基於多模態擴散模型的離散-連續量子電路合成
Synthesis of discrete-continuous quantum circuits with multimodal diffusion models
June 2, 2025
作者: Florian Fürrutter, Zohim Chandani, Ikko Hamamura, Hans J. Briegel, Gorka Muñoz-Gil
cs.AI
摘要
高效編譯量子操作仍是擴展量子計算能力的主要瓶頸。當今最先進的方法通過結合搜索算法與基於梯度的參數優化來實現低編譯誤差,但這些方法耗時長且需要多次調用量子硬件或昂貴的經典模擬,使其擴展性受到限制。近年來,機器學習模型作為替代方案出現,儘管目前它們僅限於離散門集。本文介紹了一種多模態去噪擴散模型,該模型能同時生成電路結構及其連續參數,以編譯目標酉矩陣。它利用兩個獨立的擴散過程,一個用於離散門選擇,另一個用於參數預測。我們在不同實驗中對該模型進行基準測試,分析該方法在不同量子比特數量、電路深度及參數化門比例下的準確性。最後,通過利用其快速生成電路的特性,我們為特定操作創建了大型電路數據集,並利用這些數據集提取有價值的啟發式信息,以幫助我們發現量子電路合成的新見解。
English
Efficiently compiling quantum operations remains a major bottleneck in
scaling quantum computing.

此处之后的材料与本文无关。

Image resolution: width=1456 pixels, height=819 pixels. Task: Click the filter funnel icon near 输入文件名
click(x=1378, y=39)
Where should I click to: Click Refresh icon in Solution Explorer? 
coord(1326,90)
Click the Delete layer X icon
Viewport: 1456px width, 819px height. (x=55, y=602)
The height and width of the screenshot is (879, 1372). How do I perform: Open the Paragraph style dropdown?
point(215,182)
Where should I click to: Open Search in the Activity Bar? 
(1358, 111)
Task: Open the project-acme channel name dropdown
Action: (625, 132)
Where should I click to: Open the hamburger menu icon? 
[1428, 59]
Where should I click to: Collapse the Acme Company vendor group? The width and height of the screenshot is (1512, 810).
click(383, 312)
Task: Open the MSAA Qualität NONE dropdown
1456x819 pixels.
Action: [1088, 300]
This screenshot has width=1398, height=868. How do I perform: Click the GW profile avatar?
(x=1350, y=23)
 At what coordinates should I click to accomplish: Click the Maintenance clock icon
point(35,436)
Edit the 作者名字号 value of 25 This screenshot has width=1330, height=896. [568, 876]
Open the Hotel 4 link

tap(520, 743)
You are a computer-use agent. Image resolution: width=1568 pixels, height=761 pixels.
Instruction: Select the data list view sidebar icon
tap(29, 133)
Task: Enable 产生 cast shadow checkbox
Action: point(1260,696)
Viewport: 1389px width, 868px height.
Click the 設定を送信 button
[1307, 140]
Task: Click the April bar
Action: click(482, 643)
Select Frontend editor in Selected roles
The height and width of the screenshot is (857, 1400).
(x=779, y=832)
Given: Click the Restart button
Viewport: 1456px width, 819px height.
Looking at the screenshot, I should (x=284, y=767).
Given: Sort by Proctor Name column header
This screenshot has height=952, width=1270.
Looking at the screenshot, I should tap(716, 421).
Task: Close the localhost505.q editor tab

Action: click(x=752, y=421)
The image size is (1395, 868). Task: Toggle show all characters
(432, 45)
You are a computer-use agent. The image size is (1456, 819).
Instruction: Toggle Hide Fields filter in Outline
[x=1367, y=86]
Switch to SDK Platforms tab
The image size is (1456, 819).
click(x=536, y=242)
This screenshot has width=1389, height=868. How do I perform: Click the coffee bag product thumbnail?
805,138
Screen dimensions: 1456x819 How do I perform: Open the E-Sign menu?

Today's state-of-the-art methods achieve low
compilation error by combining search algorithms with gradient-based parameter
optimization, but they incur long runtimes and require multiple calls to
quantum hardware or expensive classical simulations, making their scaling
prohibitive. Recently, machine-learning models have emerged as an alternative,
though they are currently restricted to discrete gate sets. Here, we introduce
a multimodal denoising diffusion model that simultaneously generates a
circuit's structure and its continuous parameters for compiling a target
unitary. It leverages two independent diffusion processes, one for discrete
gate selection and one for parameter prediction. We benchmark the model over
different experiments, analyzing the method's accuracy across varying qubit
counts, circuit depths, and proportions of parameterized gates. Finally, by
exploiting its rapid circuit generation, we create large datasets of circuits
for particular operations and use these to extract valuable heuristics that can
help us discover new insights into quantum circuit synthesis.